Copy out every entry precisely.

━━ Recorded information ━━

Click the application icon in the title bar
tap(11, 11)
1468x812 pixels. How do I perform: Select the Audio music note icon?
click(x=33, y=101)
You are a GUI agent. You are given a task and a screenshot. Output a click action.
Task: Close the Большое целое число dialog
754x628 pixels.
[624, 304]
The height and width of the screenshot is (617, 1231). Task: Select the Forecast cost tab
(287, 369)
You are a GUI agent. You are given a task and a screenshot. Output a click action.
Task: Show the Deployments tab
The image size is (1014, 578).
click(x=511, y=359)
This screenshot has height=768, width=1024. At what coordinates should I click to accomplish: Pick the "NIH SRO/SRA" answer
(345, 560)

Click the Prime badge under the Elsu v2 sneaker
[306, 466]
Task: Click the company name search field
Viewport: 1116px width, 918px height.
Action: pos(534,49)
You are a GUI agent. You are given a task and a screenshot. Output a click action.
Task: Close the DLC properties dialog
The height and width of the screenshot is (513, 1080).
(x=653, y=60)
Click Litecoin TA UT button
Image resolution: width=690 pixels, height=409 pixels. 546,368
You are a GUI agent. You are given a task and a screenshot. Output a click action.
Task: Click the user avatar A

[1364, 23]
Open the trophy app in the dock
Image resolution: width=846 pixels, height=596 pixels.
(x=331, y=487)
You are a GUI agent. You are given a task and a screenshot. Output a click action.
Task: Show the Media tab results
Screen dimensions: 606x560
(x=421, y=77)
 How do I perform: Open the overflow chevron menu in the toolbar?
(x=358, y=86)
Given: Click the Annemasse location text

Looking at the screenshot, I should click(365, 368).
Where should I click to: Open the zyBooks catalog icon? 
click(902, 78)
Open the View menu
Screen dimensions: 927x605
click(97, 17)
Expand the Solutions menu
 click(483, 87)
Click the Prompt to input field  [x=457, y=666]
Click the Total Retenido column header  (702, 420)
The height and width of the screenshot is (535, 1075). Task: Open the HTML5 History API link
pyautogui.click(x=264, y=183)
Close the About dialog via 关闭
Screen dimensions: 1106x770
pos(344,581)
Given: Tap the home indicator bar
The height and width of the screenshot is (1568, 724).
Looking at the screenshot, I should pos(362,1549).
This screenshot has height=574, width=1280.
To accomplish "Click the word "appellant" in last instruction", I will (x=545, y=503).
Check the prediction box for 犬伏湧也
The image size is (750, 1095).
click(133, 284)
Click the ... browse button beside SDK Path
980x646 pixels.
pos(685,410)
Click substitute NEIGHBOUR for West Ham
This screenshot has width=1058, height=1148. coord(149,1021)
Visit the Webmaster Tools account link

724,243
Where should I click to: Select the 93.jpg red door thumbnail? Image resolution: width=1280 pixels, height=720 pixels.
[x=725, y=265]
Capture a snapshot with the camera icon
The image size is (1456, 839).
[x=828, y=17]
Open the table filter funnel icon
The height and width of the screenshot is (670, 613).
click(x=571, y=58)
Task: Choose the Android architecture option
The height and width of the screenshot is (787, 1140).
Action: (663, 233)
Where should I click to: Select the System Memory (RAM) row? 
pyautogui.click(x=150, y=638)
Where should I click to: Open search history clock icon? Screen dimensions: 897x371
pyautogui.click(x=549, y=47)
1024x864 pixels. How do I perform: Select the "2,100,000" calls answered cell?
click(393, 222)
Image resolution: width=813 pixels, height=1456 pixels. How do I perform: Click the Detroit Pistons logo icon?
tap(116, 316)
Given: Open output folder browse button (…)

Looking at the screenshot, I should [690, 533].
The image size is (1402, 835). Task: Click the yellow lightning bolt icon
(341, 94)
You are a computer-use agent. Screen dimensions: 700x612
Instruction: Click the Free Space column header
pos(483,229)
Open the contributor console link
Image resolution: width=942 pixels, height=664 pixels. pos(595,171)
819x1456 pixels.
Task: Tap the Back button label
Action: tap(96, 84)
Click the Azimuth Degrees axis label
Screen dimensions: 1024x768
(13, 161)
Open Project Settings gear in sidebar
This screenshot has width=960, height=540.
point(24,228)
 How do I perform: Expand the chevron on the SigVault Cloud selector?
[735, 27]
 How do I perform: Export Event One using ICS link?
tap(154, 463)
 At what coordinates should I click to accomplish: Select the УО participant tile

━━━

• [Reply]
Click the application icon in the title bar
tap(11, 11)
1468x812 pixels. How do I perform: Select the Audio music note icon?
click(x=33, y=101)
You are a GUI agent. You are given a task and a screenshot. Output a click action.
Task: Close the Большое целое число dialog
754x628 pixels.
[624, 304]
The height and width of the screenshot is (617, 1231). Task: Select the Forecast cost tab
(287, 369)
You are a GUI agent. You are given a task and a screenshot. Output a click action.
Task: Show the Deployments tab
The image size is (1014, 578).
click(x=511, y=359)
This screenshot has height=768, width=1024. At what coordinates should I click to accomplish: Pick the "NIH SRO/SRA" answer
(345, 560)

Click the Prime badge under the Elsu v2 sneaker
[306, 466]
Task: Click the company name search field
Viewport: 1116px width, 918px height.
Action: pos(534,49)
You are a GUI agent. You are given a task and a screenshot. Output a click action.
Task: Close the DLC properties dialog
The height and width of the screenshot is (513, 1080).
(x=653, y=60)
Click Litecoin TA UT button
Image resolution: width=690 pixels, height=409 pixels. 546,368
You are a GUI agent. You are given a task and a screenshot. Output a click action.
Task: Click the user avatar A

[1364, 23]
Open the trophy app in the dock
Image resolution: width=846 pixels, height=596 pixels.
(x=331, y=487)
You are a GUI agent. You are given a task and a screenshot. Output a click action.
Task: Show the Media tab results
Screen dimensions: 606x560
(x=421, y=77)
 How do I perform: Open the overflow chevron menu in the toolbar?
(x=358, y=86)
Given: Click the Annemasse location text

Looking at the screenshot, I should click(365, 368).
Where should I click to: Open the zyBooks catalog icon? 
click(902, 78)
Open the View menu
Screen dimensions: 927x605
click(97, 17)
Expand the Solutions menu
 click(483, 87)
Click the Prompt to input field  [x=457, y=666]
Click the Total Retenido column header  (702, 420)
The height and width of the screenshot is (535, 1075). Task: Open the HTML5 History API link
pyautogui.click(x=264, y=183)
Close the About dialog via 关闭
Screen dimensions: 1106x770
pos(344,581)
Given: Tap the home indicator bar
The height and width of the screenshot is (1568, 724).
Looking at the screenshot, I should pos(362,1549).
This screenshot has height=574, width=1280.
To accomplish "Click the word "appellant" in last instruction", I will (x=545, y=503).
Check the prediction box for 犬伏湧也
The image size is (750, 1095).
click(133, 284)
Click the ... browse button beside SDK Path
980x646 pixels.
pos(685,410)
Click substitute NEIGHBOUR for West Ham
This screenshot has width=1058, height=1148. coord(149,1021)
Visit the Webmaster Tools account link

724,243
Where should I click to: Select the 93.jpg red door thumbnail? Image resolution: width=1280 pixels, height=720 pixels.
[x=725, y=265]
Capture a snapshot with the camera icon
The image size is (1456, 839).
[x=828, y=17]
Open the table filter funnel icon
The height and width of the screenshot is (670, 613).
click(x=571, y=58)
Task: Choose the Android architecture option
The height and width of the screenshot is (787, 1140).
Action: (663, 233)
Where should I click to: Select the System Memory (RAM) row? 
pyautogui.click(x=150, y=638)
Where should I click to: Open search history clock icon? Screen dimensions: 897x371
pyautogui.click(x=549, y=47)
1024x864 pixels. How do I perform: Select the "2,100,000" calls answered cell?
click(393, 222)
Image resolution: width=813 pixels, height=1456 pixels. How do I perform: Click the Detroit Pistons logo icon?
tap(116, 316)
Given: Open output folder browse button (…)

Looking at the screenshot, I should [690, 533].
The image size is (1402, 835). Task: Click the yellow lightning bolt icon
(341, 94)
You are a computer-use agent. Screen dimensions: 700x612
Instruction: Click the Free Space column header
pos(483,229)
Open the contributor console link
Image resolution: width=942 pixels, height=664 pixels. pos(595,171)
819x1456 pixels.
Task: Tap the Back button label
Action: tap(96, 84)
Click the Azimuth Degrees axis label
Screen dimensions: 1024x768
(13, 161)
Open Project Settings gear in sidebar
This screenshot has width=960, height=540.
point(24,228)
 How do I perform: Expand the chevron on the SigVault Cloud selector?
[735, 27]
 How do I perform: Export Event One using ICS link?
tap(154, 463)
 At what coordinates should I click to accomplish: Select the УО participant tile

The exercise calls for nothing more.